We'll continue maintaining the solution that gave birth to Tuist, project generation, a feature many of our developers use and love, and upon which we can deliver optimizations such as caching, but we hope Apple gets those problems fixed at a lower level, which means we can plug directly into the foundations and add a layer of useful optimizations and utilities.

Open source won't be our unique strength. We are doubling down on our design. Many developer tools treat design as an afterthought. We are making it core and center. Tuist needs to feel like an enticing product that you want to have in your toolchain. Not only that, but we are building a design system such that when we open source the server, developers can use our pre-made components and design file to design their own features and contribute them to our server codebase. In other words, we are designing Tuist in a way where we take more of a steering role, providing guidance, and ensuring the building blocks are well-designed to enable collaboration and contribution.
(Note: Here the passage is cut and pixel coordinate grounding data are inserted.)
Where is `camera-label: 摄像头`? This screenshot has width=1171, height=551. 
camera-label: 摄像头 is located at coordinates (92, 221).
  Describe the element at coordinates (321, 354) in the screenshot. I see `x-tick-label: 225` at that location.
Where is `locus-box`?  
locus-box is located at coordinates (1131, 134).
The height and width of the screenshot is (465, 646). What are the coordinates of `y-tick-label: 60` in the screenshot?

We'll also double down on telemetry, something that's not common in the app ecosystem. Apps and processes can't be optimized without data. First, we are going to build open source tools to help with data collection. Second we are going to standardize them and make it available from a server through an API. You can consume it from a Prometheus backend, or build your own client. There'll be a well-documented and productized API for you to use. And we'll provide a UI that will make the data actionable helping you make decisions, in some cases make decisions for you, and provide the information in a data such that you can use it to contextualize your conversations with LLM technologies.
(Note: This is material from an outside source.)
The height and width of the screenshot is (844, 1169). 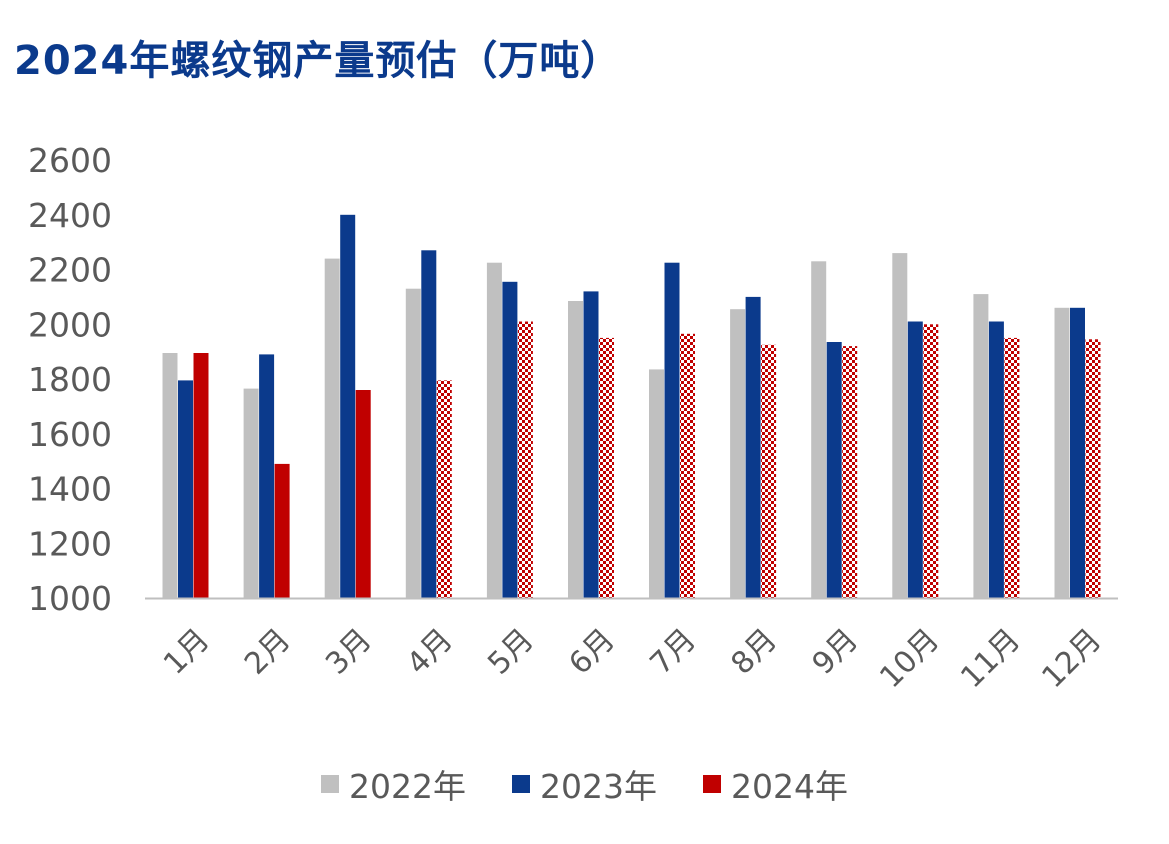 What do you see at coordinates (70, 598) in the screenshot?
I see `y-tick-label: 1000` at bounding box center [70, 598].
We are building the public infrastructure for productive app development

As more developers embark on the journey of building apps—whether as entrepreneurs or as part of the companies they join—it's increasingly important that the tools they rely on are accessible and part of a shared commons that can be collaboratively developed.

This belief is what drives us every day at Tuist. We’re not here to build private clubs for the few—we’re here to create public parks for the many.
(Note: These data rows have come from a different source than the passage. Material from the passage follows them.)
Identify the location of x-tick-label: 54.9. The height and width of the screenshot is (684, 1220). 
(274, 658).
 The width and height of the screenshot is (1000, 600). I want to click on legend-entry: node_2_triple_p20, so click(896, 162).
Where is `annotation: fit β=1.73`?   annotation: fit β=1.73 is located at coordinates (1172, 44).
Openness and open source are foundational to realizing that vision. We approach openness with curiosity and conviction, seeing it as the most powerful lever for building the toolchain we believe the app development world needs.

We see a clear need for a one-stop shop for app development. Just as dashboards have Grafana, metrics have Prometheus, and Postgres has Supabase, app development will have Tuist.

We’re not in a rush. We have the resources and the long-term commitment to make this vision real. And we're on the right path.